De início, vale pontuar as falhas no sistema pedagógico brasileiro. Nesse sentido, o filme “Sociedade dos Poetas Mortos” retrata um modelo ideal de profissional de ensino, o qual estimula o pensamento crítico e autônomo dos alunos. Fora da obra, essas perspectiva encontra entraves no Brasil, uma vez que a dificuldade de muitos estudantes em compreender e interpretar textos é proveniente de um método pedagógico baseado na alfabetização mecânica, voltada apenas para aplicações de conteúdos técnicos. Desse modo, nota-se que o desenvolvimento interpretativo dos alunos não é estimulado como deveria, impedindo o discente de explorar suas habilidades intelectuais e, consequentemente, acabar concluindo o ano letivo sem o devido aprendizado. Assim, enquanto não houver reformulação dos métodos de educação, o analfabetismo funcional será uma realidade cada vez mais presente.

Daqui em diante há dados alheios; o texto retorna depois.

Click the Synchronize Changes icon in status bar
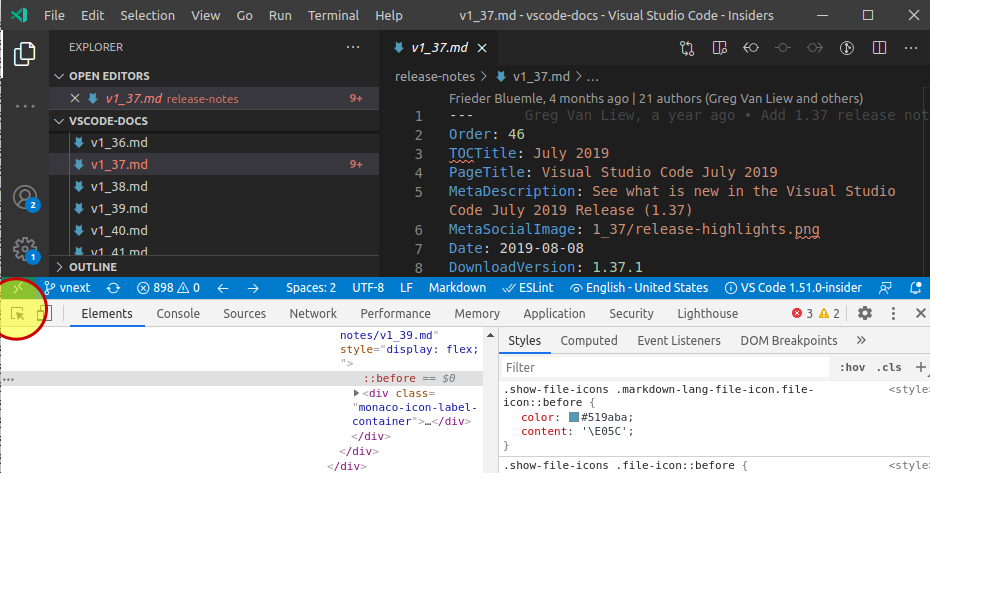113,287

Ademais, é importante destacar que o baixo incentivo à leitura colabora com o impasse. De acordo com dados do Indicador de Analfabetismo Funcional (INAF), cerca de 29% dos cidadãos brasileiros não possuem o hábito de ler. Sob tal ótica, observa-se que a ausência da prática de leitura provém da ineficácia governamental, uma vez que o Estado além de não desenvolver ações de estimulo aos livros, não elabora ações para a construção de bibliotecas nas escolas públicas do país. Dessa maneira, sem o amplo contato com os livros, os estudantes acabam não estimulando a capacidade interpretativa e cognitiva, o que acarreta dificuldades em compreender enunciados e resolver questões complexas. Nesse viés, evidencia-se a precisão de políticas públicas eficazes na promoção de incentivo à leitura.
Portanto, medidas são necessárias para mitigar tal problemática. Posto isso, o Ministério da Educação -órgão responsável por questões educacionais- deve, por meio de verbas governamentais, fornecer diversos cursos gratuitos aos docentes, com a intenção de aperfeiçoar os métodos pedagógicos e promover aulas mais dinâmicas, com a participação mais ativa dos alunos nas aulas, buscando, com essas medidas, garantir a compreensão dos discentes acerca dos assuntos trabalhados em sala. Além disso, cabe ao governo elaborar campanhas literárias, distribuindo livros nas escolas públicas de todas as regiões, a fim de incentivar a leitura de forma ampla. Com esses feitos, será possível combater o problema e o “Estudo Errado” da música não irá proliferar na nação.